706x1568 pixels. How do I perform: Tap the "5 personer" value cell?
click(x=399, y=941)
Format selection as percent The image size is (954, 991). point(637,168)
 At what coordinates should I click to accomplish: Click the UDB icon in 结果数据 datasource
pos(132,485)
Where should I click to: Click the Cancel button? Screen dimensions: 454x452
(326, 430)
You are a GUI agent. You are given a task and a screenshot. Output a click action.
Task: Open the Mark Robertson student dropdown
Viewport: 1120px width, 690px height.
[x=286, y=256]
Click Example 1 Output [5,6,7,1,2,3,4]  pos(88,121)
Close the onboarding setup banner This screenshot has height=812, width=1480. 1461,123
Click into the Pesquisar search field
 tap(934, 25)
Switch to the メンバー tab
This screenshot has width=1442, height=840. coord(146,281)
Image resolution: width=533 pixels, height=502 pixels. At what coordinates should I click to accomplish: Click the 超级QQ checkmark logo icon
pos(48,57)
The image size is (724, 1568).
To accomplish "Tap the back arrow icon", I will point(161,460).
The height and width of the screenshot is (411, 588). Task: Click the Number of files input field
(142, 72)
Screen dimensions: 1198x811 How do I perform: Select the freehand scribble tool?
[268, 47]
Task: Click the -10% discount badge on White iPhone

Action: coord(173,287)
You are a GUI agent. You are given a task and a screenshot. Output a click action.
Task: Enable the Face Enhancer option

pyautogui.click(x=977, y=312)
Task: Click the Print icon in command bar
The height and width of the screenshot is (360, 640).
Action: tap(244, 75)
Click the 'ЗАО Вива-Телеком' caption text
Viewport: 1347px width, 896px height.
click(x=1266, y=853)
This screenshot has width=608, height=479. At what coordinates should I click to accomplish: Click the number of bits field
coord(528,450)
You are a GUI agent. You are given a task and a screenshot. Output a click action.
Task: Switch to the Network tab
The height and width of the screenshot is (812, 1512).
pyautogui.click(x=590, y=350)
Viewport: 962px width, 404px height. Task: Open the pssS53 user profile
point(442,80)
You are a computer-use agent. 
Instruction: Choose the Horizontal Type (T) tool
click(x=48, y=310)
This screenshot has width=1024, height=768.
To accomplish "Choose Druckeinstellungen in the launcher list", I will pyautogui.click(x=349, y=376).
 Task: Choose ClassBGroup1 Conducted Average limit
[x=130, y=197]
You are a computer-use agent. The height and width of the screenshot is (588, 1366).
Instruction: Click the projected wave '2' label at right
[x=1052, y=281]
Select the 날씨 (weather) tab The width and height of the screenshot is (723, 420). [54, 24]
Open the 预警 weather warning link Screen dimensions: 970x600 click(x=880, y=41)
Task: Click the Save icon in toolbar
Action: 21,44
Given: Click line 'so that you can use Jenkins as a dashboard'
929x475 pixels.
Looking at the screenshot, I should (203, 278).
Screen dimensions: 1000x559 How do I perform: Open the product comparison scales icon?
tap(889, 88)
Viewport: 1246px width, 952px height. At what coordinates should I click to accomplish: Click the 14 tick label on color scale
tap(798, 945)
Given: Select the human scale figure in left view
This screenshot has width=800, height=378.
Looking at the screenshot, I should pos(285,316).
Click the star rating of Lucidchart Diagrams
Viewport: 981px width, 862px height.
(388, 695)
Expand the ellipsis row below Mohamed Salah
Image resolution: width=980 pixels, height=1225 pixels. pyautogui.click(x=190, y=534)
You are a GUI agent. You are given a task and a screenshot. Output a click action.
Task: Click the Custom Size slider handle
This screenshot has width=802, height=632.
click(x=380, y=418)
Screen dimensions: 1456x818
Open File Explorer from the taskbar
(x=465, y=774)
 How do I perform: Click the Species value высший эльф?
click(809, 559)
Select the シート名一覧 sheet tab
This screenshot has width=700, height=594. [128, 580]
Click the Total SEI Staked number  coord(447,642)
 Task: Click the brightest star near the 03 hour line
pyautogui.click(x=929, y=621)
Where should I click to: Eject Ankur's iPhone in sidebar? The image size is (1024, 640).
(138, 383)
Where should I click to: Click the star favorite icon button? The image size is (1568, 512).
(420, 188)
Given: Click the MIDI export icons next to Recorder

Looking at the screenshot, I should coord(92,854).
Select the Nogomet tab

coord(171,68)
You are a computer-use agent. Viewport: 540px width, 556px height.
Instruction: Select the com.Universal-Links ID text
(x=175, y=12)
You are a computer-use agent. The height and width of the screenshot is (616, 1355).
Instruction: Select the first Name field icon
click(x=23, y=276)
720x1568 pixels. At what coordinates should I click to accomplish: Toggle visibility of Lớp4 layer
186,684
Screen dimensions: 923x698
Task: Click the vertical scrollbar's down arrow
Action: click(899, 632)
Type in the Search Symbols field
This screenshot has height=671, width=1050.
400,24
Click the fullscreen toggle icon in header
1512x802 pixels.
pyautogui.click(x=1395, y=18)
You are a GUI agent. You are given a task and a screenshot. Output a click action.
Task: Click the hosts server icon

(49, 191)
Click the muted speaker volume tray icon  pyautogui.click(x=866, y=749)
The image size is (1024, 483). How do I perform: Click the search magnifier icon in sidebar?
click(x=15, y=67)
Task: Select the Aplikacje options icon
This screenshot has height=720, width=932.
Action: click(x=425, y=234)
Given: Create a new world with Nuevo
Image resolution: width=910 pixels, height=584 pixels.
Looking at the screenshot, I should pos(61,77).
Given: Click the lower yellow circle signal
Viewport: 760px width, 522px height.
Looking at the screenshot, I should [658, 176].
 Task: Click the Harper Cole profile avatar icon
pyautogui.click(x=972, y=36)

--------

Copy out every line of the listing above word for word.

▶ [Full output]:
706x1568 pixels. How do I perform: Tap the "5 personer" value cell?
click(x=399, y=941)
Format selection as percent The image size is (954, 991). point(637,168)
 At what coordinates should I click to accomplish: Click the UDB icon in 结果数据 datasource
pos(132,485)
Where should I click to: Click the Cancel button? Screen dimensions: 454x452
(326, 430)
You are a GUI agent. You are given a task and a screenshot. Output a click action.
Task: Open the Mark Robertson student dropdown
Viewport: 1120px width, 690px height.
[x=286, y=256]
Click Example 1 Output [5,6,7,1,2,3,4]  pos(88,121)
Close the onboarding setup banner This screenshot has height=812, width=1480. 1461,123
Click into the Pesquisar search field
 tap(934, 25)
Switch to the メンバー tab
This screenshot has width=1442, height=840. coord(146,281)
Image resolution: width=533 pixels, height=502 pixels. At what coordinates should I click to accomplish: Click the 超级QQ checkmark logo icon
pos(48,57)
The image size is (724, 1568).
To accomplish "Tap the back arrow icon", I will point(161,460).
The height and width of the screenshot is (411, 588). Task: Click the Number of files input field
(142, 72)
Screen dimensions: 1198x811 How do I perform: Select the freehand scribble tool?
[268, 47]
Task: Click the -10% discount badge on White iPhone

Action: coord(173,287)
You are a GUI agent. You are given a task and a screenshot. Output a click action.
Task: Enable the Face Enhancer option

pyautogui.click(x=977, y=312)
Task: Click the Print icon in command bar
The height and width of the screenshot is (360, 640).
Action: tap(244, 75)
Click the 'ЗАО Вива-Телеком' caption text
Viewport: 1347px width, 896px height.
click(x=1266, y=853)
This screenshot has width=608, height=479. At what coordinates should I click to accomplish: Click the number of bits field
coord(528,450)
You are a GUI agent. You are given a task and a screenshot. Output a click action.
Task: Switch to the Network tab
The height and width of the screenshot is (812, 1512).
pyautogui.click(x=590, y=350)
Viewport: 962px width, 404px height. Task: Open the pssS53 user profile
point(442,80)
You are a computer-use agent. 
Instruction: Choose the Horizontal Type (T) tool
click(x=48, y=310)
This screenshot has width=1024, height=768.
To accomplish "Choose Druckeinstellungen in the launcher list", I will pyautogui.click(x=349, y=376).
 Task: Choose ClassBGroup1 Conducted Average limit
[x=130, y=197]
You are a computer-use agent. The height and width of the screenshot is (588, 1366).
Instruction: Click the projected wave '2' label at right
[x=1052, y=281]
Select the 날씨 (weather) tab The width and height of the screenshot is (723, 420). [54, 24]
Open the 预警 weather warning link Screen dimensions: 970x600 click(x=880, y=41)
Task: Click the Save icon in toolbar
Action: 21,44
Given: Click line 'so that you can use Jenkins as a dashboard'
929x475 pixels.
Looking at the screenshot, I should (203, 278).
Screen dimensions: 1000x559 How do I perform: Open the product comparison scales icon?
tap(889, 88)
Viewport: 1246px width, 952px height. At what coordinates should I click to accomplish: Click the 14 tick label on color scale
tap(798, 945)
Given: Select the human scale figure in left view
This screenshot has width=800, height=378.
Looking at the screenshot, I should pos(285,316).
Click the star rating of Lucidchart Diagrams
Viewport: 981px width, 862px height.
(388, 695)
Expand the ellipsis row below Mohamed Salah
Image resolution: width=980 pixels, height=1225 pixels. pyautogui.click(x=190, y=534)
You are a GUI agent. You are given a task and a screenshot. Output a click action.
Task: Click the Custom Size slider handle
This screenshot has width=802, height=632.
click(x=380, y=418)
Screen dimensions: 1456x818
Open File Explorer from the taskbar
(x=465, y=774)
 How do I perform: Click the Species value высший эльф?
click(809, 559)
Select the シート名一覧 sheet tab
This screenshot has width=700, height=594. [128, 580]
Click the Total SEI Staked number  coord(447,642)
 Task: Click the brightest star near the 03 hour line
pyautogui.click(x=929, y=621)
Where should I click to: Eject Ankur's iPhone in sidebar? The image size is (1024, 640).
(138, 383)
Where should I click to: Click the star favorite icon button? The image size is (1568, 512).
(420, 188)
Given: Click the MIDI export icons next to Recorder

Looking at the screenshot, I should coord(92,854).
Select the Nogomet tab

coord(171,68)
You are a computer-use agent. Viewport: 540px width, 556px height.
Instruction: Select the com.Universal-Links ID text
(x=175, y=12)
You are a computer-use agent. The height and width of the screenshot is (616, 1355).
Instruction: Select the first Name field icon
click(x=23, y=276)
720x1568 pixels. At what coordinates should I click to accomplish: Toggle visibility of Lớp4 layer
186,684
Screen dimensions: 923x698
Task: Click the vertical scrollbar's down arrow
Action: click(899, 632)
Type in the Search Symbols field
This screenshot has height=671, width=1050.
400,24
Click the fullscreen toggle icon in header
1512x802 pixels.
pyautogui.click(x=1395, y=18)
You are a GUI agent. You are given a task and a screenshot. Output a click action.
Task: Click the hosts server icon

(49, 191)
Click the muted speaker volume tray icon  pyautogui.click(x=866, y=749)
The image size is (1024, 483). How do I perform: Click the search magnifier icon in sidebar?
click(x=15, y=67)
Task: Select the Aplikacje options icon
This screenshot has height=720, width=932.
Action: click(x=425, y=234)
Given: Create a new world with Nuevo
Image resolution: width=910 pixels, height=584 pixels.
Looking at the screenshot, I should pos(61,77).
Given: Click the lower yellow circle signal
Viewport: 760px width, 522px height.
Looking at the screenshot, I should [658, 176].
 Task: Click the Harper Cole profile avatar icon
pyautogui.click(x=972, y=36)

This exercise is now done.